**WORK TO COMPLETE**
Copy the records below line for line, without changing anything.

Collected data:
++++

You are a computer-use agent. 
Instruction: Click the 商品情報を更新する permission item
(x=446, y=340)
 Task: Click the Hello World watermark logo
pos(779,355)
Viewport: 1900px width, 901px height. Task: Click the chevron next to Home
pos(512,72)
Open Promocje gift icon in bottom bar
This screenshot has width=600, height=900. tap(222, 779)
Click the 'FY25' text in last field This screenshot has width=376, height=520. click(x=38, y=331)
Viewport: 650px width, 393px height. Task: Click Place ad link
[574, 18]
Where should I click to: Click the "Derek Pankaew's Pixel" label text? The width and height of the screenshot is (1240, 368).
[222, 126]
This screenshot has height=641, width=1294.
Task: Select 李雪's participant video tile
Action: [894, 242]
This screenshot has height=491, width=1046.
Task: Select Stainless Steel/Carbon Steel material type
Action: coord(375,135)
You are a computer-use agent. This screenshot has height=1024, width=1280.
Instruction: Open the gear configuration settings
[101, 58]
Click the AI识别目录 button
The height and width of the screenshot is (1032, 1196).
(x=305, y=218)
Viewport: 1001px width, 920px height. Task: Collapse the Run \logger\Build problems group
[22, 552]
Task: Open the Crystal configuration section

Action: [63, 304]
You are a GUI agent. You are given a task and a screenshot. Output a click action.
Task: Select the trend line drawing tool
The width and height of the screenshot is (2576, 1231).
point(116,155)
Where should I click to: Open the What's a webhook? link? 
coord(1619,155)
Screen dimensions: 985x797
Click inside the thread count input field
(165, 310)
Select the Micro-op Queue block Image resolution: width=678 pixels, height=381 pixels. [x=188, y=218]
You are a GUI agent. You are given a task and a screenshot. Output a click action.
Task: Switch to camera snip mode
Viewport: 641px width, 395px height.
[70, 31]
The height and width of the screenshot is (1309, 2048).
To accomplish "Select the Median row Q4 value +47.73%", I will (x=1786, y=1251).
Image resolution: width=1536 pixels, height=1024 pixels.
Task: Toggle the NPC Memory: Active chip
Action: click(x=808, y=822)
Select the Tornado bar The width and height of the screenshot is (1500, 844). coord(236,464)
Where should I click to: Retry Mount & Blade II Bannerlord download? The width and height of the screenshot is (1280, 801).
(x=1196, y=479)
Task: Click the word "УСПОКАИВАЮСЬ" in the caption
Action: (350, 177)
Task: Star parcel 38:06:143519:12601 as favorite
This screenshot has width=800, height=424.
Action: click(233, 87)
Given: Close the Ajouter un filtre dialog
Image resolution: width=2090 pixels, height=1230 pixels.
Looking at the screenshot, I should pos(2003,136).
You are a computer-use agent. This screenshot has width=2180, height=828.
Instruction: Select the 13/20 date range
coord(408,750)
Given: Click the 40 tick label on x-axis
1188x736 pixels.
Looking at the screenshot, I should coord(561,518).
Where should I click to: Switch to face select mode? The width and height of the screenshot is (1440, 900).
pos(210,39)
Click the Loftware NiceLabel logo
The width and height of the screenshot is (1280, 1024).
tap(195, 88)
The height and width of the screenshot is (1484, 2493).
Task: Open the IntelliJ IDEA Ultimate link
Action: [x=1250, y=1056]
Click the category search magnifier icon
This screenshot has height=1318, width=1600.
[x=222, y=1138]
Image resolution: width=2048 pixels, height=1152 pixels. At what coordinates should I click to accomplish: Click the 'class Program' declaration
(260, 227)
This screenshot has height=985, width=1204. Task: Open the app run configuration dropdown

++++

**TASK SOLUTION**
You are a computer-use agent. 
Instruction: Click the 商品情報を更新する permission item
(x=446, y=340)
 Task: Click the Hello World watermark logo
pos(779,355)
Viewport: 1900px width, 901px height. Task: Click the chevron next to Home
pos(512,72)
Open Promocje gift icon in bottom bar
This screenshot has width=600, height=900. tap(222, 779)
Click the 'FY25' text in last field This screenshot has width=376, height=520. click(x=38, y=331)
Viewport: 650px width, 393px height. Task: Click Place ad link
[574, 18]
Where should I click to: Click the "Derek Pankaew's Pixel" label text? The width and height of the screenshot is (1240, 368).
[222, 126]
This screenshot has height=641, width=1294.
Task: Select 李雪's participant video tile
Action: [894, 242]
This screenshot has height=491, width=1046.
Task: Select Stainless Steel/Carbon Steel material type
Action: coord(375,135)
You are a computer-use agent. This screenshot has height=1024, width=1280.
Instruction: Open the gear configuration settings
[101, 58]
Click the AI识别目录 button
The height and width of the screenshot is (1032, 1196).
(x=305, y=218)
Viewport: 1001px width, 920px height. Task: Collapse the Run \logger\Build problems group
[22, 552]
Task: Open the Crystal configuration section

Action: [63, 304]
You are a GUI agent. You are given a task and a screenshot. Output a click action.
Task: Select the trend line drawing tool
The width and height of the screenshot is (2576, 1231).
point(116,155)
Where should I click to: Open the What's a webhook? link? 
coord(1619,155)
Screen dimensions: 985x797
Click inside the thread count input field
(165, 310)
Select the Micro-op Queue block Image resolution: width=678 pixels, height=381 pixels. [x=188, y=218]
You are a GUI agent. You are given a task and a screenshot. Output a click action.
Task: Switch to camera snip mode
Viewport: 641px width, 395px height.
[70, 31]
The height and width of the screenshot is (1309, 2048).
To accomplish "Select the Median row Q4 value +47.73%", I will (x=1786, y=1251).
Image resolution: width=1536 pixels, height=1024 pixels.
Task: Toggle the NPC Memory: Active chip
Action: click(x=808, y=822)
Select the Tornado bar The width and height of the screenshot is (1500, 844). coord(236,464)
Where should I click to: Retry Mount & Blade II Bannerlord download? The width and height of the screenshot is (1280, 801).
(x=1196, y=479)
Task: Click the word "УСПОКАИВАЮСЬ" in the caption
Action: (350, 177)
Task: Star parcel 38:06:143519:12601 as favorite
This screenshot has width=800, height=424.
Action: click(233, 87)
Given: Close the Ajouter un filtre dialog
Image resolution: width=2090 pixels, height=1230 pixels.
Looking at the screenshot, I should pos(2003,136).
You are a computer-use agent. This screenshot has width=2180, height=828.
Instruction: Select the 13/20 date range
coord(408,750)
Given: Click the 40 tick label on x-axis
1188x736 pixels.
Looking at the screenshot, I should coord(561,518).
Where should I click to: Switch to face select mode? The width and height of the screenshot is (1440, 900).
pos(210,39)
Click the Loftware NiceLabel logo
The width and height of the screenshot is (1280, 1024).
tap(195, 88)
The height and width of the screenshot is (1484, 2493).
Task: Open the IntelliJ IDEA Ultimate link
Action: [x=1250, y=1056]
Click the category search magnifier icon
This screenshot has height=1318, width=1600.
[x=222, y=1138]
Image resolution: width=2048 pixels, height=1152 pixels. At what coordinates should I click to accomplish: Click the 'class Program' declaration
(260, 227)
This screenshot has height=985, width=1204. Task: Open the app run configuration dropdown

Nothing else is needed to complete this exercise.